The Historical Biology work, which also included Nanjing University's Shu-zhong Shen, focused on the Guadalupian, or Middle Permian period, which lasted from 272 to about 260 million years ago. Here, the researchers observe, the end-Guadalupian extinction event—which affected life on land and in the seas—occurred at the same time as the Emeishan flood-basalt eruption that produced the Emeishan Traps, an extensive rock formation, found today in southern China. The eruption's impact was akin to those causing other known severe mass extinctions, Rampino says. "Massive eruptions such as this one release large amounts of greenhouse gases, specifically carbon dioxide and methane, that cause severe global warming, with warm, oxygen-poor oceans that are not conducive to marine life," he notes. "In terms of both losses in the number of species and overall ecological damage, the end-Guadalupian event now ranks as a major mass extinction, similar to the other five," the authors write.”

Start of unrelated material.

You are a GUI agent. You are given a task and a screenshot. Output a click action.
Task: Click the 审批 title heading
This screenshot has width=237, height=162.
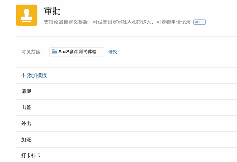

Not only do civilisations collapse, and all so far have, but life itself seems to go through cycles of death and rebirth. Looked at from this perspective, those elites who now define themselves as “gods” on this planet, are little more than upstart primates, who are totally dependent upon the cosy womb of civilizational comforts. All of that can be removed in an instant by any number of natural events, which I will cover in articles at this site.
For one thing, while the science news has been big about asteroids passing close to earth, covered in a previous article, what is not mentioned very much is how frequently relatively small meteorites strike earth, most with the power to destroy entire cities:
https://www.ibtimes.com/asteroid-impacts-earth-are-increasing-scientists-are-not-sure-why-2755028
https://www.usatoday.com/story/tech/2014/04/22/asteroid-strikes-b612-foundation/8000343/
“Space rocks big enough to destroy a city hit the Earth much more often than thought, according to an estimate by a private group devoted to preventing disaster from such orbital killers. It took a space rock the size of San Francisco to finish off the dinosaurs 65 million years ago, but a decent-sized metropolis could be reduced to smoldering ruins by a boulder that could fit inside a soccer field. The strike rate for such large space rocks, properly known as asteroids, has been estimated at once every 3,000 years, but the B612 Foundation, a planetary defense group, says the true figure could be as high as once a century. Outside scientists say that frequency is plausible but could well be too high. "There are people who say, 'Oh, once every million years we have something we have to worry about.' That couldn't be more wrong," says physicist and former space shuttle astronaut Ed Lu, chief executive officer of the B612 Foundation. "Eventually you're going to get hit, because it's just a matter of time."”
Just imagine if one such rock lobbed on the City of London, Hollywood and/or Wall Street. Now that would be a tragedy wouldn’t it!